## [GOAL]
Convert the listing below into a numbered list with one line per item, omitting blank lines.

(begin)

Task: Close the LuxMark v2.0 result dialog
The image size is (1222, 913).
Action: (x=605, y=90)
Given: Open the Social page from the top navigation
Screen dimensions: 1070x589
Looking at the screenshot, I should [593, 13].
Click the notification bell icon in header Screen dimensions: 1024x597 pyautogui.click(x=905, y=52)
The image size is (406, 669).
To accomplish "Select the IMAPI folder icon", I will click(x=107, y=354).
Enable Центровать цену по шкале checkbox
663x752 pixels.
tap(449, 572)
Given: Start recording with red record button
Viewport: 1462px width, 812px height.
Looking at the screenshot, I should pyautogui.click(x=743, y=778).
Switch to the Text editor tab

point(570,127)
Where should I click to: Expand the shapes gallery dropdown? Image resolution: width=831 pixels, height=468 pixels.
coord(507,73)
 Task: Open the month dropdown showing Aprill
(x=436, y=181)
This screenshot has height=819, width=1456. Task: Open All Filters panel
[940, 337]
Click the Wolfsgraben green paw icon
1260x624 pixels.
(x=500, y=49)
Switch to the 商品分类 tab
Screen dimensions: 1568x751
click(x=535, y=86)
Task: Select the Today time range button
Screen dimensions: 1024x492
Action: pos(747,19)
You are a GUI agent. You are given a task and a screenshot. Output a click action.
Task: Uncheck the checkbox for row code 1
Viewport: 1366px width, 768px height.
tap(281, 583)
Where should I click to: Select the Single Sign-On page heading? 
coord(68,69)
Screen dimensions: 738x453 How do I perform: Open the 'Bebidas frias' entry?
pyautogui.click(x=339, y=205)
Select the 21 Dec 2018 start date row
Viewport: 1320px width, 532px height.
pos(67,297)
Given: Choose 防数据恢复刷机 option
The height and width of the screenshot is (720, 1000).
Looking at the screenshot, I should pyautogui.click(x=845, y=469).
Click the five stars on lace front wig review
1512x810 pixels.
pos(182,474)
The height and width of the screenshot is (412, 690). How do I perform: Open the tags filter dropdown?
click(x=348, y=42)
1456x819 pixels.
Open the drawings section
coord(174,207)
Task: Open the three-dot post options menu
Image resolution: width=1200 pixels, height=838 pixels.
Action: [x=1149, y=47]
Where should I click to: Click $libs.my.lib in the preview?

(end)

## [RESULT OF THIS TASK]
1. Task: Close the LuxMark v2.0 result dialog
2. The image size is (1222, 913).
3. Action: (x=605, y=90)
4. Given: Open the Social page from the top navigation
5. Screen dimensions: 1070x589
6. Looking at the screenshot, I should [593, 13].
7. Click the notification bell icon in header Screen dimensions: 1024x597 pyautogui.click(x=905, y=52)
8. The image size is (406, 669).
9. To accomplish "Select the IMAPI folder icon", I will click(x=107, y=354).
10. Enable Центровать цену по шкале checkbox
11. 663x752 pixels.
12. tap(449, 572)
13. Given: Start recording with red record button
14. Viewport: 1462px width, 812px height.
15. Looking at the screenshot, I should pyautogui.click(x=743, y=778).
16. Switch to the Text editor tab
17. point(570,127)
18. Where should I click to: Expand the shapes gallery dropdown? Image resolution: width=831 pixels, height=468 pixels.
19. coord(507,73)
20.  Task: Open the month dropdown showing Aprill
21. (x=436, y=181)
22. This screenshot has height=819, width=1456. Task: Open All Filters panel
23. [940, 337]
24. Click the Wolfsgraben green paw icon
25. 1260x624 pixels.
26. (x=500, y=49)
27. Switch to the 商品分类 tab
28. Screen dimensions: 1568x751
29. click(x=535, y=86)
30. Task: Select the Today time range button
31. Screen dimensions: 1024x492
32. Action: pos(747,19)
33. You are a GUI agent. You are given a task and a screenshot. Output a click action.
34. Task: Uncheck the checkbox for row code 1
35. Viewport: 1366px width, 768px height.
36. tap(281, 583)
37. Where should I click to: Select the Single Sign-On page heading? 
38. coord(68,69)
39. Screen dimensions: 738x453 How do I perform: Open the 'Bebidas frias' entry?
40. pyautogui.click(x=339, y=205)
41. Select the 21 Dec 2018 start date row
42. Viewport: 1320px width, 532px height.
43. pos(67,297)
44. Given: Choose 防数据恢复刷机 option
45. The height and width of the screenshot is (720, 1000).
46. Looking at the screenshot, I should pyautogui.click(x=845, y=469).
47. Click the five stars on lace front wig review
48. 1512x810 pixels.
49. pos(182,474)
50. The height and width of the screenshot is (412, 690). How do I perform: Open the tags filter dropdown?
51. click(x=348, y=42)
52. 1456x819 pixels.
53. Open the drawings section
54. coord(174,207)
55. Task: Open the three-dot post options menu
56. Image resolution: width=1200 pixels, height=838 pixels.
57. Action: [x=1149, y=47]
58. Where should I click to: Click $libs.my.lib in the preview?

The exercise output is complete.